Das liegt an den nicht verdauten Chitin-Anteilen der Insekten, die die heimischen Fledermäuse fressen. Bis zu 1,5 kg an Insekten kann eine Fledermaus in einem Sommer verdrücken. In ihren Sommerquartieren leben Männchen und Weibchen getrennt. Die Weibchen ziehen dann in den sogenannten Wochenstuben den Nachwuchs groß. In der Regel bekommt ein Weibchen nur ein Jungtier, mit vermehrungsfreudigen Mäusen haben die Fledertiere also eigentlich nichts zu tun.
Hinter der Holzverkleidung des Stallgebäudes befindet sich nun also ein solches Sommer- oder Frühjahrsrevier, in dem nach Meinung von Meier-Ronfeld stolze 40 bis 50 Tiere Platz finden könnten. „Man muss das Quartier allerdings im Frühjahr beobachten, ob es tatsächlich noch genutzt wird. Denn aktuell befinden sich die Fledermäuse noch im Winterschlaf.“
Heimische Fledermäuse verbringen tatsächlich einen großen Teil des Jahres schlafend. Ende Oktober ziehen sich Männchen und Weibchen in gemeinsame Winterquartiere zurück. Diese sollten kühl sein – etwa zwischen drei und fünf Grad Celsius. Besonders wichtig ist ein konstantes Mikroklima, weshalb es für die Fledermäuse verheerend sein kann, wenn man sie in ihrem Winterquartier stört. Schon warmes Ausatmen kann die Luft leicht erwärmen und die Fledermäuse aus dem Schlaf erwecken. Das kostet sie wertvolle Energie und kann im schlimmsten Fall auch lebensbedrohlich werden.

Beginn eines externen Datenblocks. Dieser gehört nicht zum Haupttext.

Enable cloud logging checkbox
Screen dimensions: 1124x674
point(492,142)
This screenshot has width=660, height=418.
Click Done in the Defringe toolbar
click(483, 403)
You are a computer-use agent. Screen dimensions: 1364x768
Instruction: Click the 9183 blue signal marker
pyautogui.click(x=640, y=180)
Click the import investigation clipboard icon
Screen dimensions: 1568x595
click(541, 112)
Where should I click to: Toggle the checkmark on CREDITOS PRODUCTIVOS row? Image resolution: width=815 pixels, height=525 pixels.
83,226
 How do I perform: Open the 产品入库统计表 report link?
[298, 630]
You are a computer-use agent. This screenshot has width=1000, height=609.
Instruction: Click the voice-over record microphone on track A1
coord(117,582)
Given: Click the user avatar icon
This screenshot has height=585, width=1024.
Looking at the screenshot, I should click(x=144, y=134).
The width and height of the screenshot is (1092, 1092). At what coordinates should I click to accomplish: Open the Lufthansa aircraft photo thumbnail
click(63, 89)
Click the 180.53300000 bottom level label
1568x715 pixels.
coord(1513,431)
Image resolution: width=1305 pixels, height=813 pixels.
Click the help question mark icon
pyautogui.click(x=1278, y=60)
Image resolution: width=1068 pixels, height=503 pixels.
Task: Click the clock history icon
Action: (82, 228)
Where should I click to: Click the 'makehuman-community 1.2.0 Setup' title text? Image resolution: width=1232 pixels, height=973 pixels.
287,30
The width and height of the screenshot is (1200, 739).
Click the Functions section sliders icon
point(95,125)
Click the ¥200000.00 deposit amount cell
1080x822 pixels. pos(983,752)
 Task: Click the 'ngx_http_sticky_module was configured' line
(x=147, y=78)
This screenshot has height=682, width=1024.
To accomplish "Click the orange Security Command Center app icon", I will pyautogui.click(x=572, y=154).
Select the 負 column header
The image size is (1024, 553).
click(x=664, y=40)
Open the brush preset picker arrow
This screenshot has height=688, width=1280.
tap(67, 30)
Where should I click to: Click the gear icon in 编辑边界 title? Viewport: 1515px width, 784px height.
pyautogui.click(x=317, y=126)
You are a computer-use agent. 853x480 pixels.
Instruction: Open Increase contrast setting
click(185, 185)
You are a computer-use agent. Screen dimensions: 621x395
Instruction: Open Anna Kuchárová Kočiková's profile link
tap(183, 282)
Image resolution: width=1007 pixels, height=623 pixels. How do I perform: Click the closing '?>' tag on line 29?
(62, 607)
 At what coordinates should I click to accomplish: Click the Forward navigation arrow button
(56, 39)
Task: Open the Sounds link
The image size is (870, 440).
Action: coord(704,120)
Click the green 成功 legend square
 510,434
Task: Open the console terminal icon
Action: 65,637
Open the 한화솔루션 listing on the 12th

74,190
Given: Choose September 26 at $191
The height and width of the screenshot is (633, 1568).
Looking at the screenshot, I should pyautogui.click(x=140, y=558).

Die Gruppe aus Gutachter, Kurator und Revierleiter zieht weiter in das nächste Revier: Im Wald, genauer gesagt, auf der Känguru-Wiese, ist der perfekte Lebensraum für das Mausohr. Diese große Fledermausart hat eine Spannweite von bis zu 40 cm, ist in heimischen Wäldern zu Hause und freut sich über wenig Unterholz, wie es auf der Känguru-Wiese gegeben ist. Das Mausohr jagt seine Beute nämlich nicht im Flug, sondern macht sie mit seinem guten Geruchssinn am Boden aus und erjagt sie im Sturzflug mit kurzer Landung.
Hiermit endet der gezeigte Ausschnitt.